A large tropical wave with plenty of spin came off the coast of Africa yesterday is is currently over the Cape Verde Islands. Some of the computer models forecast that this wave will develop, but this is very unlikely for at least the next three days. The Saharan Air Layer analysis is showing a large amount of dry air spiraling into the center of this wave. There are currently no other threat areas to be concerned with. In the long range, the GFS is forecasting a very busy first week of September, with two or more tropical storms developing between Africa and the Lesser Antilles.

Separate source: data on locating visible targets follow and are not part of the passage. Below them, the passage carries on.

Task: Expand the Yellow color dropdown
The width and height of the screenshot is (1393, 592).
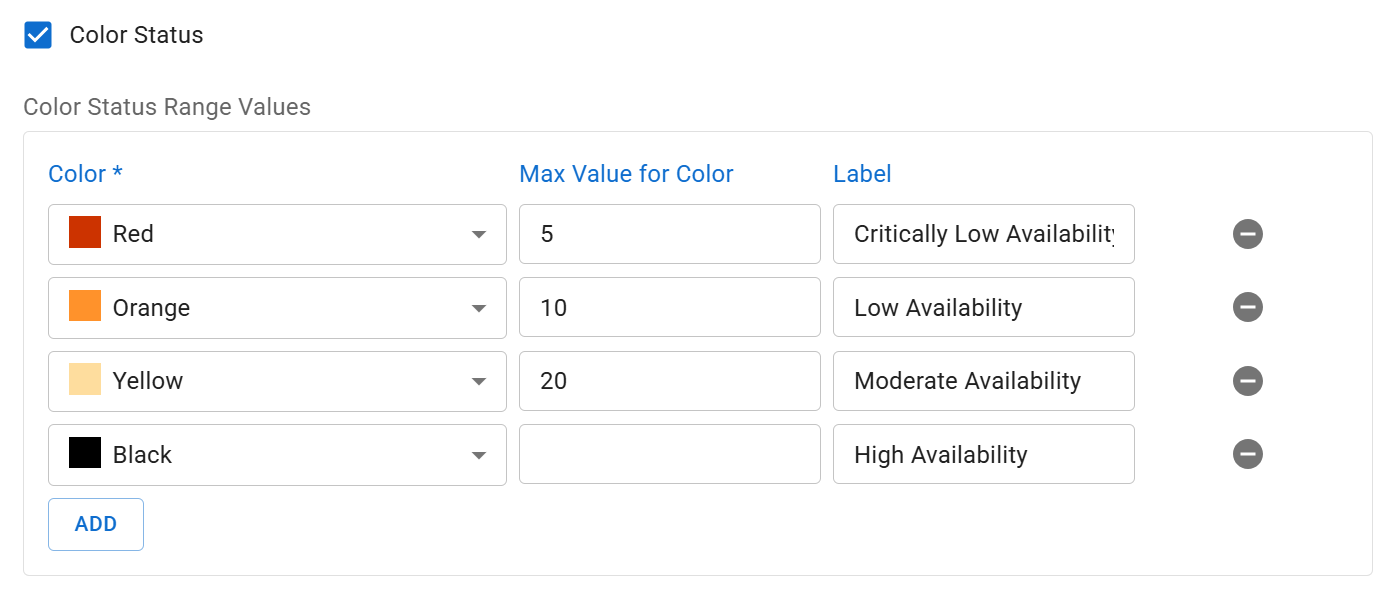Action: click(479, 381)
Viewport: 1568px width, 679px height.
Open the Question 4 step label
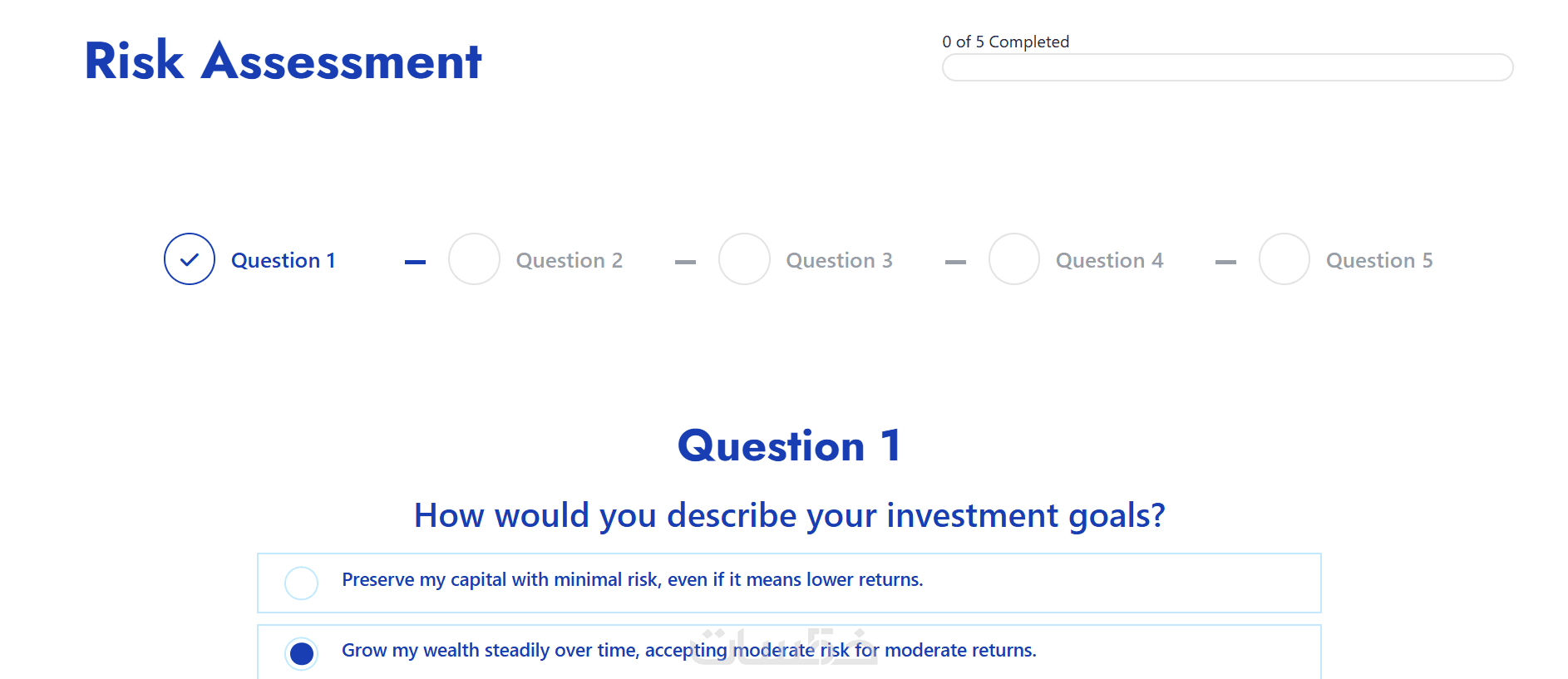click(x=1110, y=260)
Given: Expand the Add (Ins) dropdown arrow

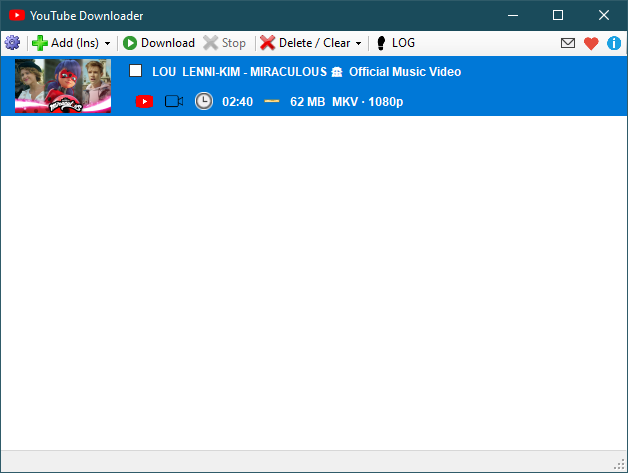Looking at the screenshot, I should (x=107, y=44).
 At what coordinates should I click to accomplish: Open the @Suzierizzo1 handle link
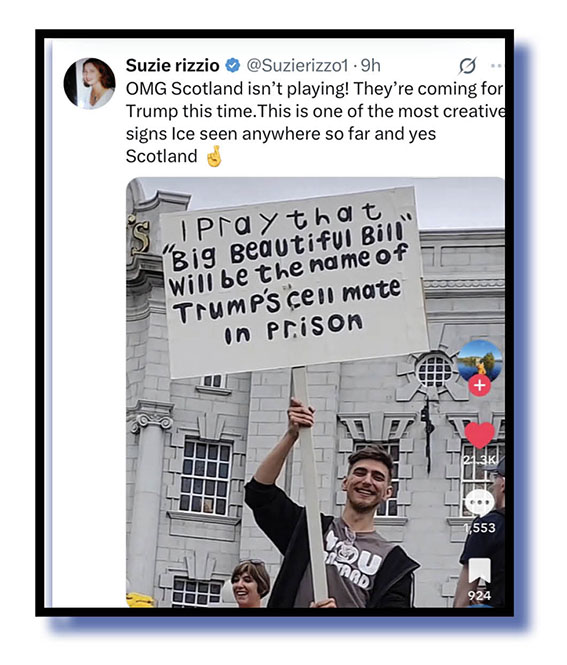pyautogui.click(x=297, y=65)
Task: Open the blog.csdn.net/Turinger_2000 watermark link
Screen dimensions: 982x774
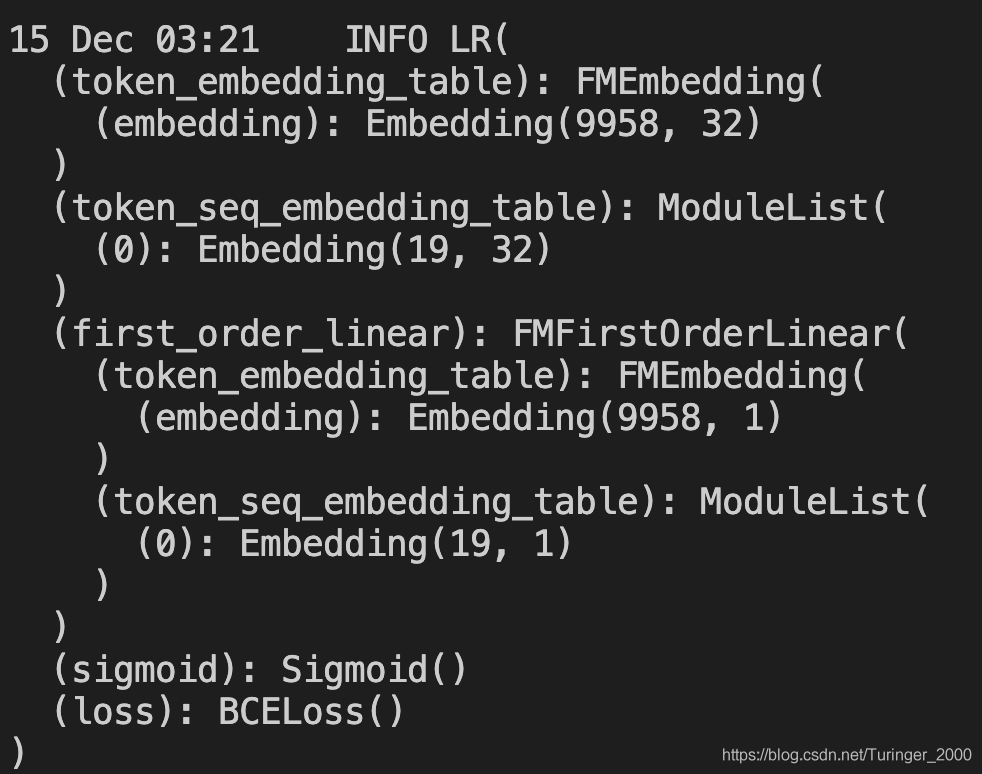Action: (x=847, y=755)
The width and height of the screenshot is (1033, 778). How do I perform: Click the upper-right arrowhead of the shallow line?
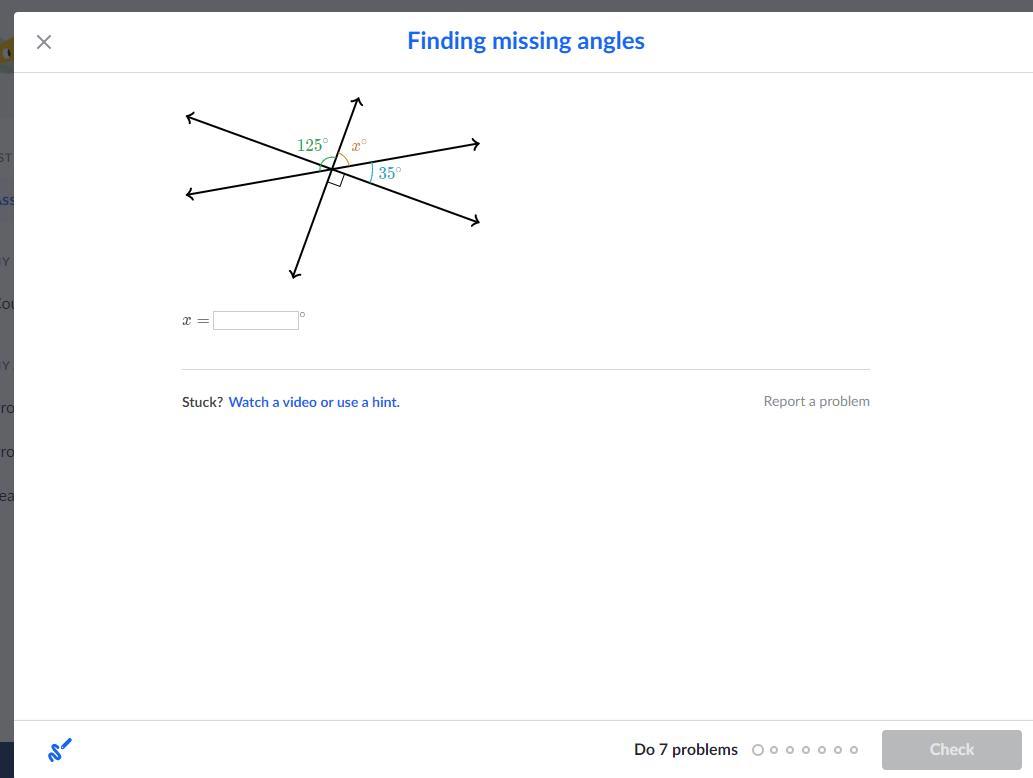click(x=476, y=144)
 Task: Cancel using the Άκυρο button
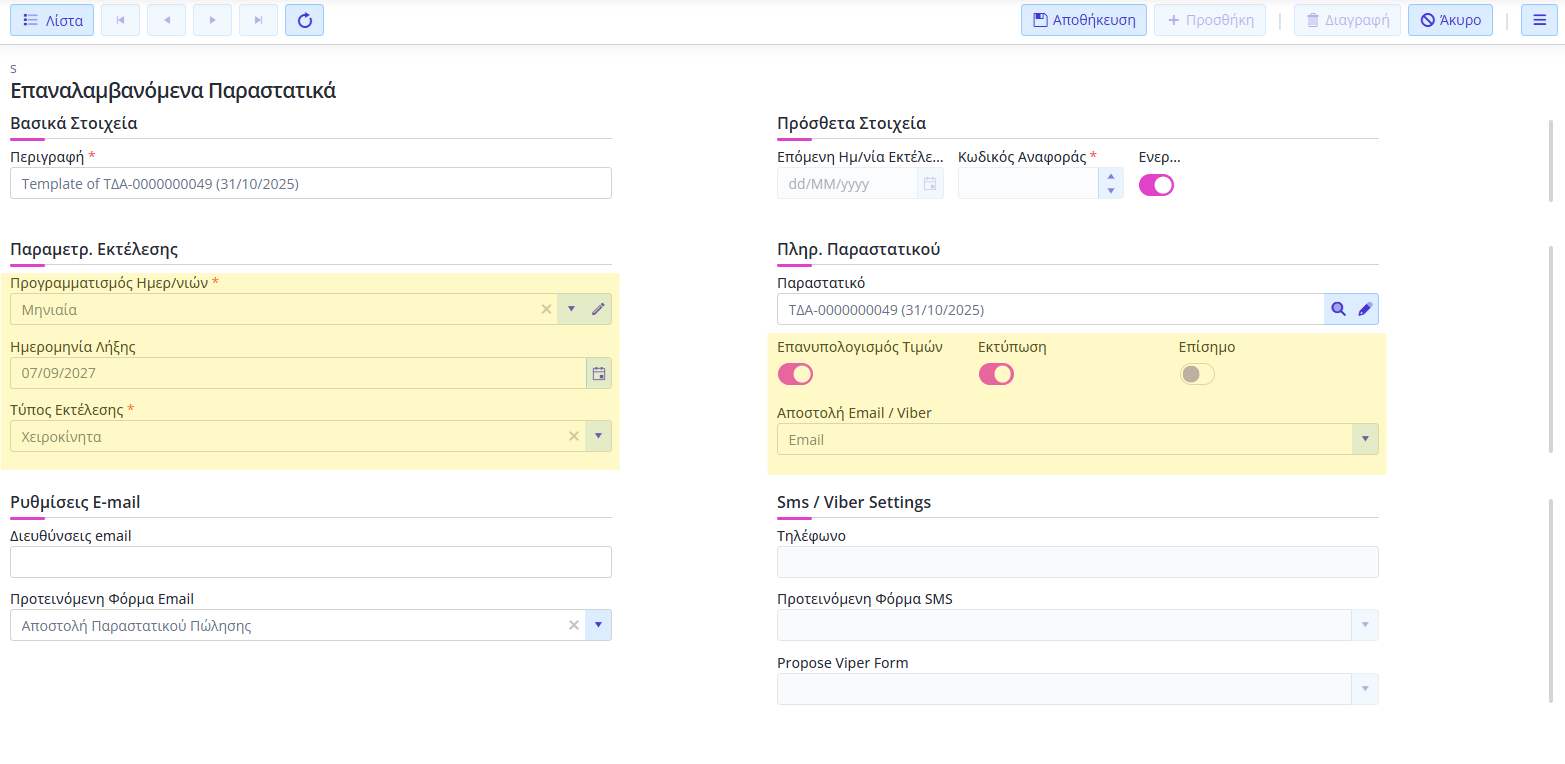coord(1450,20)
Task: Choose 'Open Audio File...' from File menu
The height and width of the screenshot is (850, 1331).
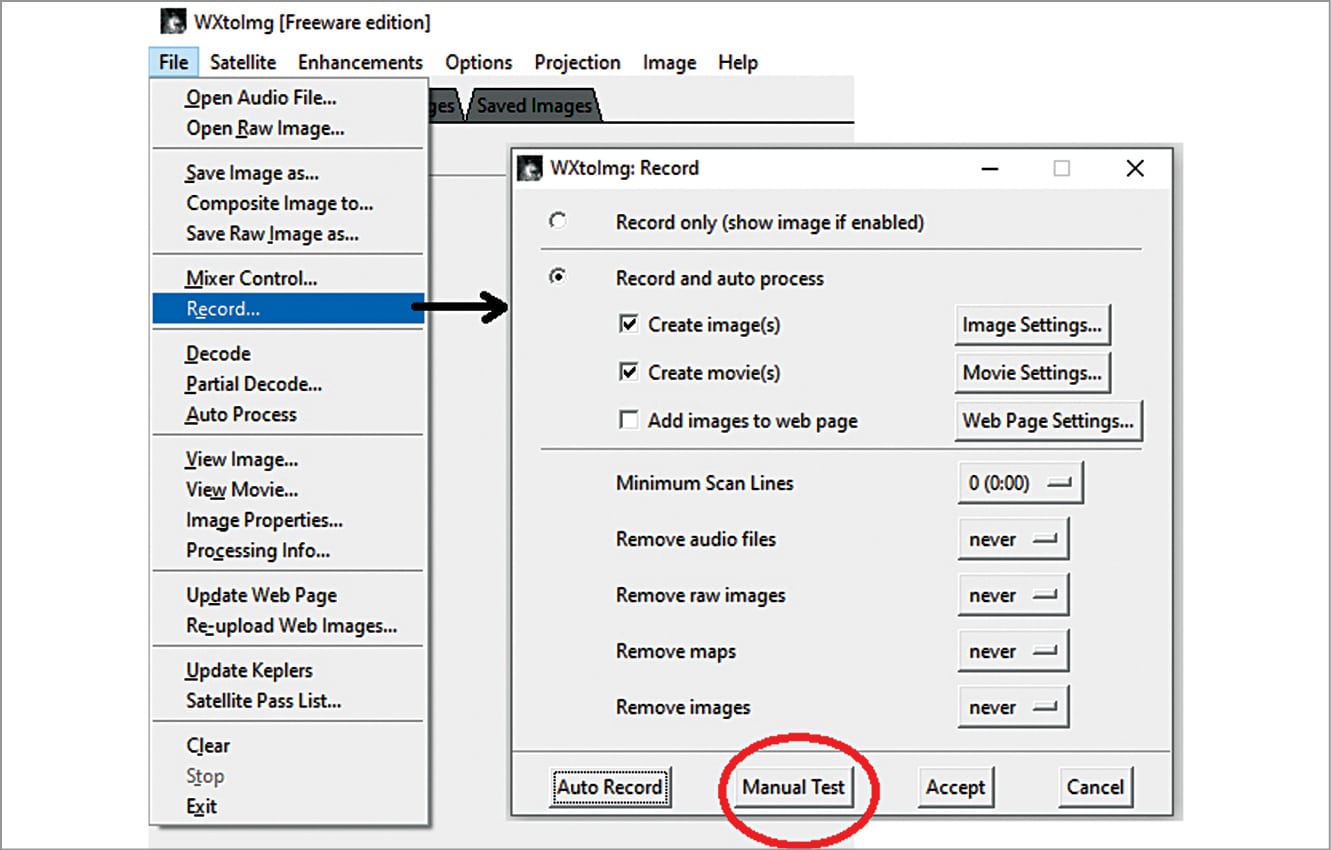Action: point(261,98)
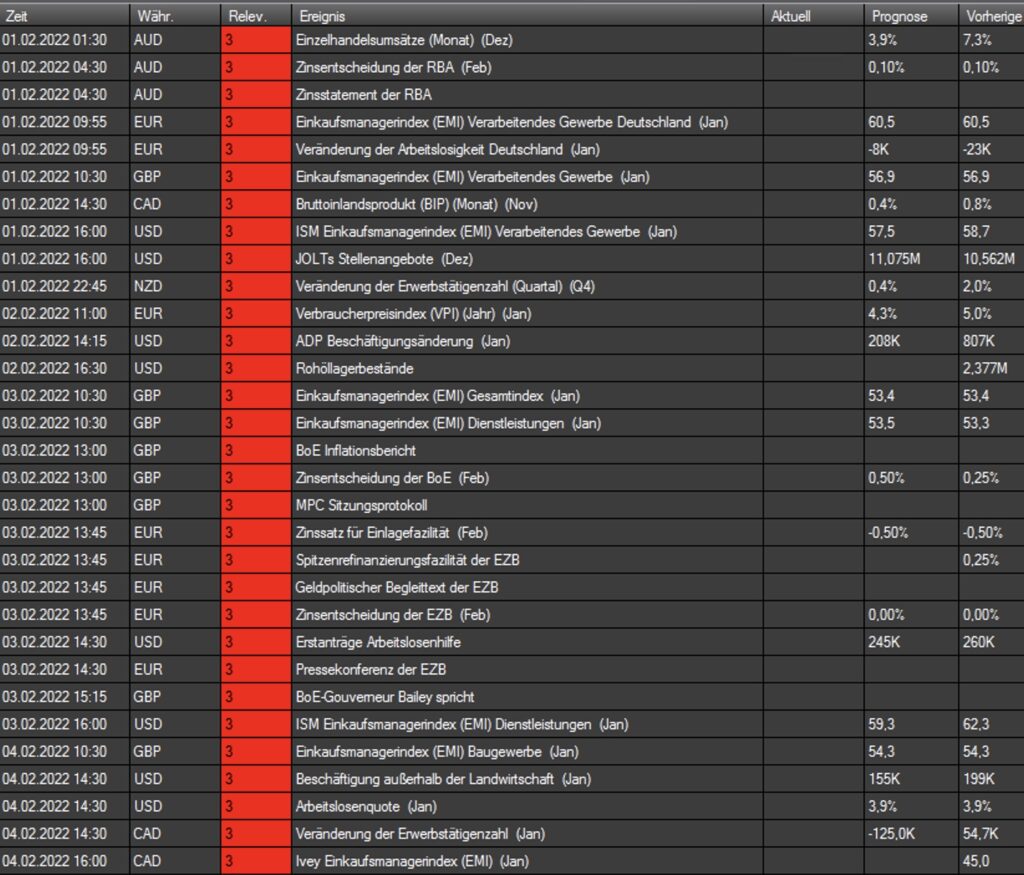Choose the BoE-Gouverneur Bailey spricht entry
This screenshot has width=1024, height=875.
[385, 696]
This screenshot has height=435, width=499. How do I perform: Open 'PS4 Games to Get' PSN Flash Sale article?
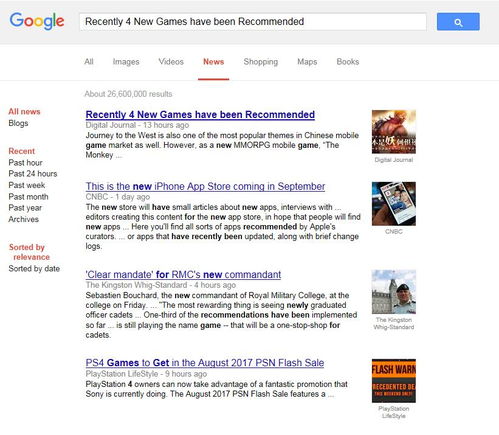click(x=205, y=363)
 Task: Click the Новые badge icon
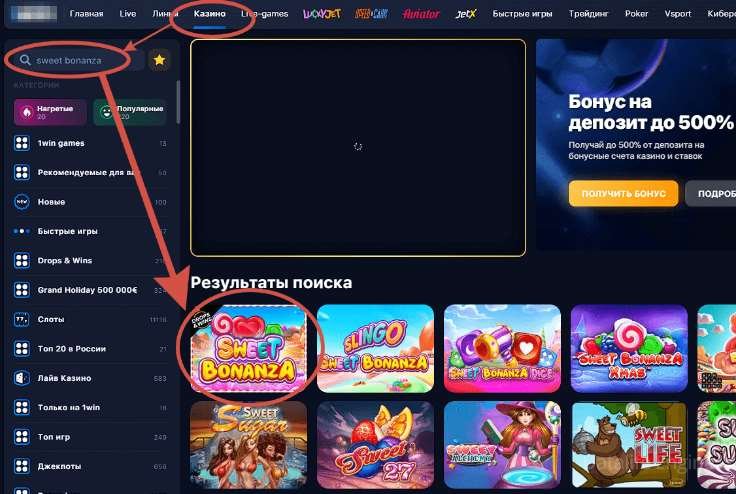pyautogui.click(x=22, y=202)
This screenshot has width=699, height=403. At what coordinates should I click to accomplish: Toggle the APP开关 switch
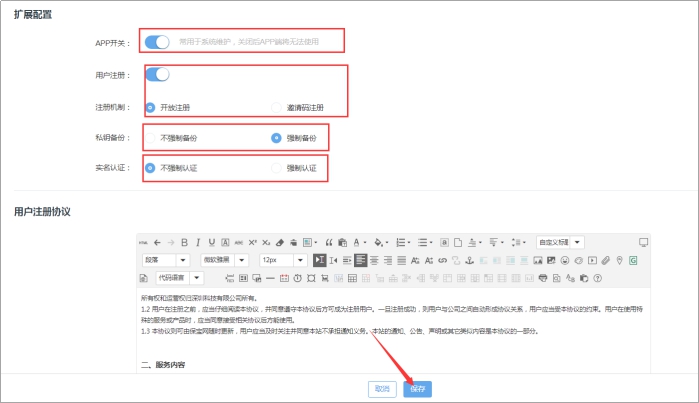(157, 42)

Hurricane Ioke in the Central Pacific underwent an eyewall replacement cycle and is now a Category 4 hurricane with 150 mph winds today. However, now that this cycle is complete, the storm should attain Category 5 status again today. It's not a threat to any land areas, but if it remains a Category 4 hurricane or higher the next four days, as forecast models are calling for it to do, it might set a world record for the longest-lived Category 4 or higher storm. The 6Z GFDL model run has Ioke at 875mb in 4 days, the lowest forecast pressure ever made by the GFDL model. However, bear in mind that the GFDL model in the Central Pacific is not being run with its full coupled ocean model, so these extreme forecasts of Ioke's intensification are probably overdone. The GFDL is not the only model having trouble with Ioke--the 11pm discussion last night from the Honolulu Hurricane Center noted:
Big issue with the track guidance for the 06z model suite is that the UKMET track bounced off the date line...resulting in an erroneous mirror image track...eastbound back into the central Pacific. This threw all of the consensus model tracks off...bending them back sharply eastward.
Our tracking map software had a similar problem, and we're using some older software that doesn't have that problem right now for Ioke.
Figure 2. Visible satellite image of Category 5 Hurricane Ioke, 2030 GMT 8/25/06. Image credit: Navy research Lab.
The next Hurricane Hunter mission into Ernesto is at 2pm EDT this afternoon. I'll have an update sometime between 3-7pm today.